The director of the Muslim charity Forward Thinking, Huda Jawad was reported by the BBC as raising doubts about levels of support from many Muslims for the Foundation, given Blair's foreign-policy record.

On 2 April 2009, sceptic and secularist Richard Dawkins mocked the Foundation in a spoof letter, published in the New Statesman. In it, Dawkins ridiculed the idea that faith is not a divisive force, and attacked religion's record on promoting dialogue and equality.

Between April 2008 and April 2009, the foundation raised more than 3.5 million pounds, and paid, according to the Daily Telegraph, six-figure salaries to its top officials. An implied criticism was that these pay scales were in line with much larger charitable organisations. However, the wages were also reported to be the result of external recommendations and a strategy of hiring a small number of capable senior staff to co-ordinate a variety of efforts.

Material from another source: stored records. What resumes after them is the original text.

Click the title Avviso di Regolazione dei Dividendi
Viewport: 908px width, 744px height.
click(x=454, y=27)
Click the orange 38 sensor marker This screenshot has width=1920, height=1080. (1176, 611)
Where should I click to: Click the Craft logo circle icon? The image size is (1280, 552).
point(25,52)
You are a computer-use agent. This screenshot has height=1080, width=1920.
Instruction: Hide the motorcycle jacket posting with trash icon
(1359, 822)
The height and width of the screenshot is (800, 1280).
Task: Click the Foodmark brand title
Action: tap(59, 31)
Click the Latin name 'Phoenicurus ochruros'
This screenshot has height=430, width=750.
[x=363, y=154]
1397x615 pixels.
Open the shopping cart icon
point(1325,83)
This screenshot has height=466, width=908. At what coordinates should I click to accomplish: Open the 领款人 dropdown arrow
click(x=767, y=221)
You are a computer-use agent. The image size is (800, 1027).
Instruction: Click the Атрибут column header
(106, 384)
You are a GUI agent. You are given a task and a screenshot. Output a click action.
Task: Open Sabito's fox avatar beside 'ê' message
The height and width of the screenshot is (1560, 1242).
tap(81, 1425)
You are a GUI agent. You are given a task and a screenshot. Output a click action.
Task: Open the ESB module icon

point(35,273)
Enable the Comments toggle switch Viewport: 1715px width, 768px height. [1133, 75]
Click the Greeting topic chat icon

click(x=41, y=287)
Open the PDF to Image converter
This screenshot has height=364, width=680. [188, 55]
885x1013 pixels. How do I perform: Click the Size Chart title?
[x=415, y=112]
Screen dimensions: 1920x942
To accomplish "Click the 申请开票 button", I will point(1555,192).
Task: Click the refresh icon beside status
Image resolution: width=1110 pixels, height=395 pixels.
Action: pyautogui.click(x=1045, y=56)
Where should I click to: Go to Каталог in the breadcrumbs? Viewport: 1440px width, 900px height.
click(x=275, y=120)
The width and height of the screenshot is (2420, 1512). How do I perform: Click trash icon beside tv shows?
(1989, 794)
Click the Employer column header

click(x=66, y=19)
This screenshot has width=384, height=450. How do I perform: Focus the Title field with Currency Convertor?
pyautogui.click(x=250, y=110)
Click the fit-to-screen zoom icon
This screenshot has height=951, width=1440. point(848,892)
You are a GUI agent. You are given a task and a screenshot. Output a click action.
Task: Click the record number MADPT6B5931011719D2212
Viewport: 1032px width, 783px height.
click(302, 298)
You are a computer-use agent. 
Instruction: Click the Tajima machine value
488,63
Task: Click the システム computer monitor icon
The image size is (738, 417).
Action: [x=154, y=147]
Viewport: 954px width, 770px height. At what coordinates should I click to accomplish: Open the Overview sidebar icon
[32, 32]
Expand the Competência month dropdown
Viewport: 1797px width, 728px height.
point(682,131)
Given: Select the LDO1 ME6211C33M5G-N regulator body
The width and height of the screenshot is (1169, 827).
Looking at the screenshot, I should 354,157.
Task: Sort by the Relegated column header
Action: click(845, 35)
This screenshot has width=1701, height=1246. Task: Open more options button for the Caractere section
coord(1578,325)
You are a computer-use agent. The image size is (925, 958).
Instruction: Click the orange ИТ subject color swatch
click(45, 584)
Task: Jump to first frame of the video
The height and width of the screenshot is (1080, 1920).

A former editor of a Foundation website, Martin Bright, was critical of the organisation and its style. He mentioned the problems associated with the need to tiptoe around some of Tony Blair's business interests in Kazakhstan, Romania and the Gulf, his advising of the new government of Egypt being "a nightmare", the organisation's use of "ritzy offices in a West End tower block", the employment of five people in a communications department "whose sole aim seemed to be to say as little as possible" and the use of unpaid interns.